Read on to learn how to install the package and use it to begin using it to uncover insights about your microbial community data! If you run into problems, you can open an issue on this repository, or start a discussion over on Microbiome.jl.

Installing julia

If this is your first time using julia, you'll need to install it by going to the julia downloads page and following the instructions for your platform. BiobakeryUtils.jl should work on any julia version >= 1.6.0.

Alternatively, you can you jill.py, which is an easy-to-use python utility for installing julia.

Launching julia from the terminal

If you download the "app" versions of julia from the downloads page above, you may also want to add julia to your shell's $PATH so that you can launch it from your terminal. For windows users, you can look look here for instructions. Mac users, see here for instructions.

Making a project

In julia, it's typically a good idea to use "projects" to organize your package dependencies (this is similar to "environments" that conda uses).

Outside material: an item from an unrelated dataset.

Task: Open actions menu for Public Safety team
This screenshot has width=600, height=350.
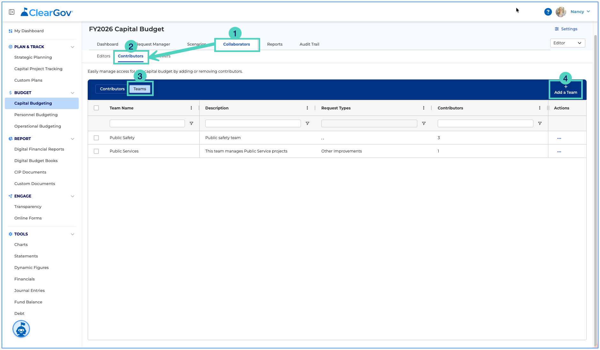Action: [x=559, y=138]
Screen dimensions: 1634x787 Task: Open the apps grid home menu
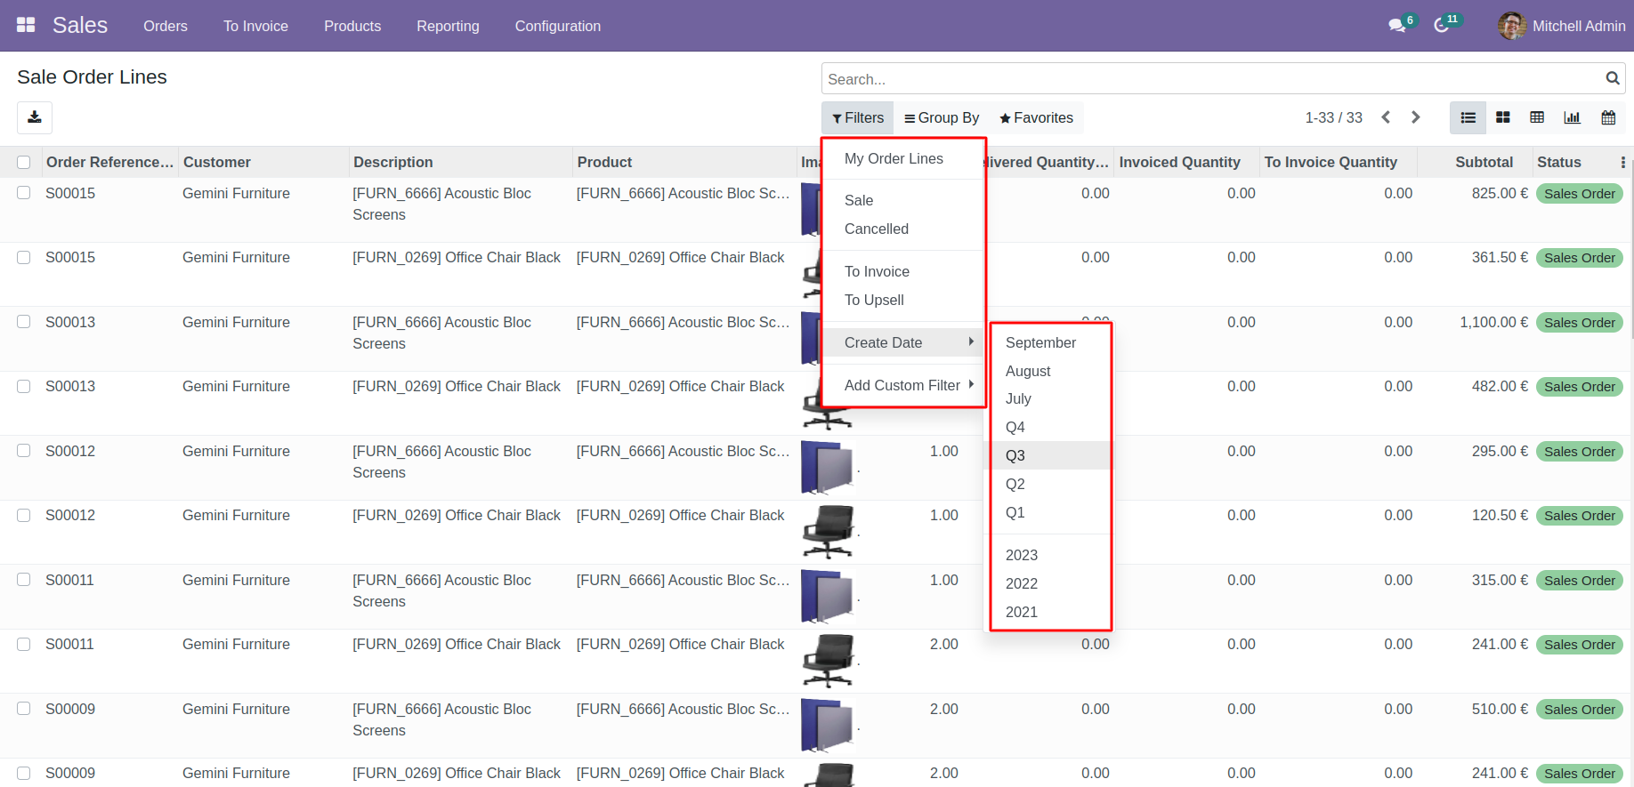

To do this, make a directory and "activate" it in the julia Pkg REPL.

$ mkdir my_project

$ cd my_project

$ julia

               _
   _       _ _(_)_     |  Documentation: https://docs.julialang.org
  (_)     | (_) (_)    |
   _ _   _| |_  __ _   |  Type "?" for help, "]?" for Pkg help.
  | | | | | | |/ _` |  |
  | | |_| | | | (_| |  |  Version 1.6.1 (2021-04-23)
 _/ |\__'_|_|_|\__'_|  |  Official https://julialang.org/ release
|__/                   |

julia> # press ] to enter the Pkg REPL

(@v1.6) pkg> activate .
  Activating new environment at `~/my_project/Project.toml`

(my_project) pkg> # press backspace to get back to julia REPL

julia>

asciicast

So far, this is still just an empty directory, but you can also use the Pkg REPL to install packages, like BiobakeryUtils.jl.

(my_project) pkg> add BiobakeryUtils

asciicast

Once this process completes, the directory will now contain a Project.toml file that contains BiobakeryUtils.jl as a dependency, and a Manifest.toml file that contains all of the exact info about dependencies installed for this environment.

In the future, you can launch julia with the environment already activated using julia --project if your working directory is my_project/, or julia --project=<path to project> if you're in a different working directory (eg. julia --project=~/my_project if my_project/ is in the home directory).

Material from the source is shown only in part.